- THE PROBLEM -
With the material below, print exactly the lines between the line holding "The width and height of the screenshot is (1438, 840)." and the line holding "Given: Select the FAA", inclusive. Add nothing else.

—————

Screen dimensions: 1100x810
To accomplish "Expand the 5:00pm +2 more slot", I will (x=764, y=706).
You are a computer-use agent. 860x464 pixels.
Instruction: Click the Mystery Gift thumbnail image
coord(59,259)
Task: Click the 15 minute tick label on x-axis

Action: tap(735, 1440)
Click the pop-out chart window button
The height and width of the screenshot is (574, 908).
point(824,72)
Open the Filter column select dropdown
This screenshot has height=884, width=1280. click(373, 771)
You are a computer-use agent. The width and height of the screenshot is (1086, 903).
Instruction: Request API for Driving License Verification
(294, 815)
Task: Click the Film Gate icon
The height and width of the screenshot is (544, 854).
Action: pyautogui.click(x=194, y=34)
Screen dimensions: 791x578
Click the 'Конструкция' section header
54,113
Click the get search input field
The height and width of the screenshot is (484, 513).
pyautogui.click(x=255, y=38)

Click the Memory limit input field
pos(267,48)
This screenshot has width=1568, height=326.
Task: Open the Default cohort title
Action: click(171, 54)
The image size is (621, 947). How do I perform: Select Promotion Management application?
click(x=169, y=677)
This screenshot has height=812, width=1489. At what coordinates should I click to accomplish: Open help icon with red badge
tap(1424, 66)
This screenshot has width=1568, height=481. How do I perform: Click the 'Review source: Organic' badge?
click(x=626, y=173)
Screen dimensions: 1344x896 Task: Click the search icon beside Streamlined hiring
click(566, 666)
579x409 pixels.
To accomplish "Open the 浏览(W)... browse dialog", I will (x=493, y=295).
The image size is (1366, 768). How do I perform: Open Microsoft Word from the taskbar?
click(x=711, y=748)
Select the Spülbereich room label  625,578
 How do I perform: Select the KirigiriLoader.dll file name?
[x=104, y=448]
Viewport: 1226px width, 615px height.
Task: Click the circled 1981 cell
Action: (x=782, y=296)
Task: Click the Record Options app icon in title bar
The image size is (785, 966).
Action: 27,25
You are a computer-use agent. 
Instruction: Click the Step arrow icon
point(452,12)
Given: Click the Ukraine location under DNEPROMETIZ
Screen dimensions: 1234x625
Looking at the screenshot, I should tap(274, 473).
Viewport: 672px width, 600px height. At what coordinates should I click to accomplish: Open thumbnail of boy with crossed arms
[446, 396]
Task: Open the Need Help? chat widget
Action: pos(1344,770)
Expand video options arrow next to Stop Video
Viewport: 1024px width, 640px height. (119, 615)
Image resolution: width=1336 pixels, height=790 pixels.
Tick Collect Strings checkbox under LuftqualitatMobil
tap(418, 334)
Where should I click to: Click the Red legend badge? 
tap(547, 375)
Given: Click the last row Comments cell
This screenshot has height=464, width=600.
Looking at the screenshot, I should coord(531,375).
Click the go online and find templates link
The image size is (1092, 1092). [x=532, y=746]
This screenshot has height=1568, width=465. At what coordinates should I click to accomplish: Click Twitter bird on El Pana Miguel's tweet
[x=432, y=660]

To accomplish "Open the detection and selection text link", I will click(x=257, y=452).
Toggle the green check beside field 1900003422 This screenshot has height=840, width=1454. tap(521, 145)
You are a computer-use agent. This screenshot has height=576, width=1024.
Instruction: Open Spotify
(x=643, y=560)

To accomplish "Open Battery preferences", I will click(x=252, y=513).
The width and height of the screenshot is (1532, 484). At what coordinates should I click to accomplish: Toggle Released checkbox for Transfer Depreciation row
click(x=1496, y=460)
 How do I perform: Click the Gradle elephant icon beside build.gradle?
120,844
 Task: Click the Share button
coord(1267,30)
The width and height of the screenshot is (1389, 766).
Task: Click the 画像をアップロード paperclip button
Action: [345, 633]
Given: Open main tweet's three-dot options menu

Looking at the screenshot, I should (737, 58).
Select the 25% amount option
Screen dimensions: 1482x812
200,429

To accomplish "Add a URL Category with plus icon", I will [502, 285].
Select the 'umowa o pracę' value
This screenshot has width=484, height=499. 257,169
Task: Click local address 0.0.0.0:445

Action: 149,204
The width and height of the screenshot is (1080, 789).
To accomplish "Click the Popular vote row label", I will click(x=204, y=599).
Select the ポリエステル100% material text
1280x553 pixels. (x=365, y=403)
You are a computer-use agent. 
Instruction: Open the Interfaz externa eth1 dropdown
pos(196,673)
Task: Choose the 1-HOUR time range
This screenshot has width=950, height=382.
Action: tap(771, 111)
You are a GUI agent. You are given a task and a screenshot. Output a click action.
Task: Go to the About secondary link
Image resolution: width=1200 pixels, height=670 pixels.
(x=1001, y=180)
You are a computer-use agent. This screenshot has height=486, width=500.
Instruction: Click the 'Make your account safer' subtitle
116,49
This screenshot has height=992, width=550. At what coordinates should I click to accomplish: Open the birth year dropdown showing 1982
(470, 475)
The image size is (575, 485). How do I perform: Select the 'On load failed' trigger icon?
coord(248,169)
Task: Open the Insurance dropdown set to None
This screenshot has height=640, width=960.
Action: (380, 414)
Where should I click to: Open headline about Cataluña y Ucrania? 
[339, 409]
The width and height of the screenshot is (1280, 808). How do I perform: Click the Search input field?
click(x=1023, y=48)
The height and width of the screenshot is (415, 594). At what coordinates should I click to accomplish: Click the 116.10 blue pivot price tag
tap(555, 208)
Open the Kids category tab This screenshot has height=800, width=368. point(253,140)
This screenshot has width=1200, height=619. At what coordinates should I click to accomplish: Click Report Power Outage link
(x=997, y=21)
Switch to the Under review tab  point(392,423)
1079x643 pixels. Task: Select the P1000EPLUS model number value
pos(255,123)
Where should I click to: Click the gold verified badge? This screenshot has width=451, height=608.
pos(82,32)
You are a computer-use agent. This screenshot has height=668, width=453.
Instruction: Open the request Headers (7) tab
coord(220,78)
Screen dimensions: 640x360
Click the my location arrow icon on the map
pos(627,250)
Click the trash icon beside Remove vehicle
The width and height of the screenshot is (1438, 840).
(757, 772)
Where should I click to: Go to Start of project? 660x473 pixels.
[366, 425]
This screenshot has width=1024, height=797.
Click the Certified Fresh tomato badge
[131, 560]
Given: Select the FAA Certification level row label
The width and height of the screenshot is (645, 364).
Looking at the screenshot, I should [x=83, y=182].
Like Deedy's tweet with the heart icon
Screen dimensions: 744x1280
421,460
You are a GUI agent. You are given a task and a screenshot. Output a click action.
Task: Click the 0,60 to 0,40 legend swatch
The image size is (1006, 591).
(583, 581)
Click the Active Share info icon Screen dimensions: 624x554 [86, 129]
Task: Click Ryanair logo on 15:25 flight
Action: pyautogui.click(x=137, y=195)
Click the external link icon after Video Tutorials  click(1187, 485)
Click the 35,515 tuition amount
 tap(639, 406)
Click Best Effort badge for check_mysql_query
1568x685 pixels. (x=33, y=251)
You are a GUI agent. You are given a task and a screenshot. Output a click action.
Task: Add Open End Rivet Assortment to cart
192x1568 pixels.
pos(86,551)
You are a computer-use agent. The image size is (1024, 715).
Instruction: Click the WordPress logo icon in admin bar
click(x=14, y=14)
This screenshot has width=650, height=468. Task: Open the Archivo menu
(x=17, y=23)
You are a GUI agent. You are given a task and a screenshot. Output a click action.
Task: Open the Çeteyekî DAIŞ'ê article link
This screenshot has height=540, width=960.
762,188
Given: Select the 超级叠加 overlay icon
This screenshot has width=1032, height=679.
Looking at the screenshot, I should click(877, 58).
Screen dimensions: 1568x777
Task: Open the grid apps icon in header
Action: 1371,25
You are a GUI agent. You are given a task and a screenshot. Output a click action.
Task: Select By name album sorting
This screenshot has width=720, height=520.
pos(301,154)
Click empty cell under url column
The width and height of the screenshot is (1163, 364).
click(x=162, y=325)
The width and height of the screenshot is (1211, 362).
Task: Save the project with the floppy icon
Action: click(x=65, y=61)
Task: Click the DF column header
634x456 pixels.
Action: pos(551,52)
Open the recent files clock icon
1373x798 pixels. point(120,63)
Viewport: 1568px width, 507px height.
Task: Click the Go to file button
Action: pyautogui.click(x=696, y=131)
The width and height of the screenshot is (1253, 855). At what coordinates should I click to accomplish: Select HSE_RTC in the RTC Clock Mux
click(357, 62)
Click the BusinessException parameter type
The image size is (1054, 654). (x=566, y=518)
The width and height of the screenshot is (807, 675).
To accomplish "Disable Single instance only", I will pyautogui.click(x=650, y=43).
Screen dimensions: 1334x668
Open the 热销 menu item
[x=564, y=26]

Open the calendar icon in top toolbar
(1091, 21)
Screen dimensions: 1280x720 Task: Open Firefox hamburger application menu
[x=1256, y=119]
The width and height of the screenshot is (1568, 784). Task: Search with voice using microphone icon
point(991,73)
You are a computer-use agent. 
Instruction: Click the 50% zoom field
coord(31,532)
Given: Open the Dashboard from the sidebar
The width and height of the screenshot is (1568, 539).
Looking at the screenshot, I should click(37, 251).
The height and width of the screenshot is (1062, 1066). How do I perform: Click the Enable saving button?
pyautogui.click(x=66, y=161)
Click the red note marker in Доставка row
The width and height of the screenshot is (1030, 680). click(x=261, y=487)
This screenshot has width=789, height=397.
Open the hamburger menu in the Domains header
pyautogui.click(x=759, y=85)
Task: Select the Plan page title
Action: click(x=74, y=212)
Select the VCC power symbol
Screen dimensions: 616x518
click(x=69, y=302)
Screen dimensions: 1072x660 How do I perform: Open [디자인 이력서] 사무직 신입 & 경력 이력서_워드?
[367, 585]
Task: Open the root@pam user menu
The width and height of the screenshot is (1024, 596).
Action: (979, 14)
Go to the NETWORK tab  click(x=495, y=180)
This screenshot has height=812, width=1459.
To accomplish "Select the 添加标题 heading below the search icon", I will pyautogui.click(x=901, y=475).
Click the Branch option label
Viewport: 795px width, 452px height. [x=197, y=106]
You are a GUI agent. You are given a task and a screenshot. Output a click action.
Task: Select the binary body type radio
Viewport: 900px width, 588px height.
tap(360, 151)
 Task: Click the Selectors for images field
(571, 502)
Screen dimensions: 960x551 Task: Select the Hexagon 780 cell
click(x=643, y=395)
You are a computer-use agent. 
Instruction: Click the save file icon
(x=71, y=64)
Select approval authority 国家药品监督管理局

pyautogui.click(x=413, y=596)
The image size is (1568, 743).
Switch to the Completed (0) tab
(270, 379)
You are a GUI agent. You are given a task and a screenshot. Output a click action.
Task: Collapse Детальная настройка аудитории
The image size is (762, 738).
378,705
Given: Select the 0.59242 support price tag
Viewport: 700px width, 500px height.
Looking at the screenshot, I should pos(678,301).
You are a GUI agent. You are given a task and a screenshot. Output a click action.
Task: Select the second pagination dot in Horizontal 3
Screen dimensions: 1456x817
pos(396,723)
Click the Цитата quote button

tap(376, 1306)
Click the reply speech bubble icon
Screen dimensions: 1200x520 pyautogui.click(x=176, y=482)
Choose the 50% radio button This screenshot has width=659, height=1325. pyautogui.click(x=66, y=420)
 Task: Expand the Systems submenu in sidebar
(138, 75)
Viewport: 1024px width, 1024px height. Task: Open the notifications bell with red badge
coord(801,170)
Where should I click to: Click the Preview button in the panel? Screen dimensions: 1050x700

—————

- YOUR RESPONSE -
The width and height of the screenshot is (1438, 840).
(757, 772)
Where should I click to: Go to Start of project? 660x473 pixels.
[366, 425]
This screenshot has width=1024, height=797.
Click the Certified Fresh tomato badge
[131, 560]
Given: Select the FAA Certification level row label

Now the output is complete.